Start with your CUI flow, not the brand
The reason architecture beats brand is scope, and scope is where the money is. CMMC cost scales with how many users, devices, and systems touch CUI. The cheapest path is the architecture that shrinks your CUI boundary to the smallest defensible footprint for your operation. So map the flow first:
At every stage, ask: does CUI stay inside the protected workflow, or does it leak into your everyday environment? A tool is only your compliance boundary if your processmakes it the boundary. If your people download, forward, copy, sync, back up, or print CUI outside the protected workflow — or paste it into a Teams chat — your real scope is bigger than the demo suggests, and an assessor will find it. This is also why the Department of Defense’s November 2025 CMMC FAQ matters: encrypted CUI is still CUI.Encryption protects it; it does not “decontrol” it. Data stays controlled until it’s formally decontrolled under 32 CFR Part 2002.
When is PreVeil still the right choice?
PreVeil remains a rational choice for contractors with a small CUI footprint who want to keep their existing email, stand up an enclave quickly, and share with subcontractors at low cost. Its end-to-end encrypted email and file-sharing model can meaningfully reduce assessment scope when the organization keeps CUI strictly inside that workflow and manages its endpoints and policies separately. It is weaker for organizations whose CUI is spread across a full productivity suite, or whose primary obligation is ITAR/export-controlled data that points toward a government cloud.
A lot of “PreVeil alternatives” content exists because competitors want PreVeil to look insufficient. That is not a fair starting point. PreVeil can be a genuinely good fit for narrow CUI email and file workflows. It deploys fast, it keeps your existing email addresses, and it lets you share with subcontractors without buying them licenses. The real question is not whether PreVeil is “enough” in the abstract — it’s whether your CUI actually stays inside that email-and-files workflow.
Here is our one honest caution, and it applies to PreVeil and to every alternative equally: no product on this page makes you CMMC compliant.But it is not a knock on PreVeil. It’s the reality of the program. See our PreVeil CMMC review for the full fit, evidence, and cost breakdown.

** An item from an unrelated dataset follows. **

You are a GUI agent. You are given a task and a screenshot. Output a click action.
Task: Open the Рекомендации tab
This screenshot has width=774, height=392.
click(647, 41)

If you’re a small supplier, your CUI genuinely lives in email and a shared folder, and you can manage your own laptops and write your own policies — PreVeil is a sensible default, and you may not need an alternative at all. What you need is to finish the restof the program: scoping, your System Security Plan (SSP), your Plan of Action and Milestones (POA&M), endpoint hardening, and evidence. Don’t switch architectures without a reason.
Which PreVeil alternative fits your CUI flow?
Match the alternative to where your CUI lives. For ITAR or export-controlled technical data, Microsoft 365 GCC High is a common path because it carries FedRAMP High authorization, meets DoD Impact Level 4, and supports ITAR. For a small footprint where you want to keep your current email, an encrypted overlay such as PreVeil or Virtru fits. For maximum scope reduction with minimal in-house IT, a managed virtual enclave keeps CUI off your devices entirely. For teams already on Google, hardened Google Workspace with Assured Controls avoids a migration. The deciding factors are ITAR exposure, your current platform, the number of users who touch CUI, and your in-house IT maturity.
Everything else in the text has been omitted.